NEW YORK (MainStreet) Identity theft is no joke. The Bureau of Justice Statistics reports that in 2012, 7% of Americans over the age of 16 were victims of identity theft. The overwhelming majority (85%) of identity theft took place against already existing accounts. Over a quarter of the victims spent more than a month getting their finances back together.
Sure, identity theft is scary, but that's something that happens to other people, right? Wrong. In fact, you'd be surprised just how many behaviors you're already engaged in that are opening you up to identity theft.

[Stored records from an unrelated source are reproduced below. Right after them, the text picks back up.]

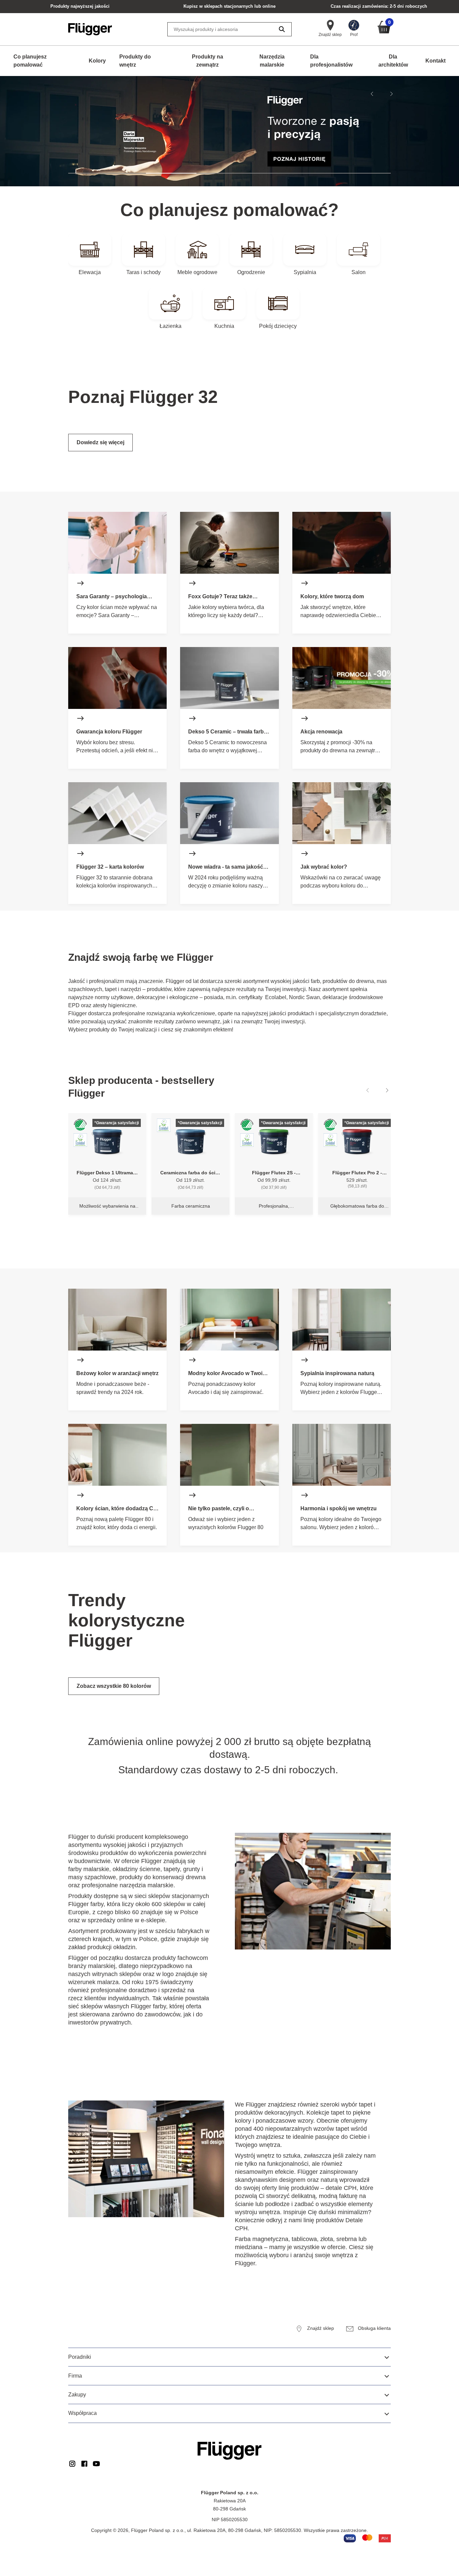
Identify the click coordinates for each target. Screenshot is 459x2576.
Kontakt (435, 61)
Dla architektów (393, 61)
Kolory (97, 61)
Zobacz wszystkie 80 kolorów (114, 1686)
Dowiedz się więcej (100, 442)
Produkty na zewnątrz (207, 61)
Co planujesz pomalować (30, 61)
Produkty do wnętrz (135, 61)
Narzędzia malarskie (272, 61)
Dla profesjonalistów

Keeping Too Much Personal Information on Your Phone
Steven Weisman is a professor at Bentley University and runs the website Scamicide, which tracks the latest and greatest trends in Internet fraud. He's always shocked by how much people store on their phones without password protections or encryption. "People have their credit card numbers, their Social Security Numbers, their family details and everything else on there," he says. The solution, he says, is to put as little personal information as possible on your smartphone and to protect it with a password, encryption and security software.
"I never use my debit card for anything," says Jack Tomarchio of Buchanan, Ingersoll & Rooney, where he chairs the company's cybersecurity and data protection wing. He has also been a principal deputy undersecretary of intelligence with the Department of Homeland Security. "Credit cards don't have the best protection," he explains, "but they still have better protection under federal law than debit cards." In fact, most of the people who had their identities stolen during the massive Target breach were victimized because they used credit cards rather than debit cards.
Clicking Dubious Links
One thing that Tomarchio and Weisman agree on: you can never be too careful when it comes to clicking on links you get in your email. "If I get emails from people I don't know, I just delete them," says Tomarchio.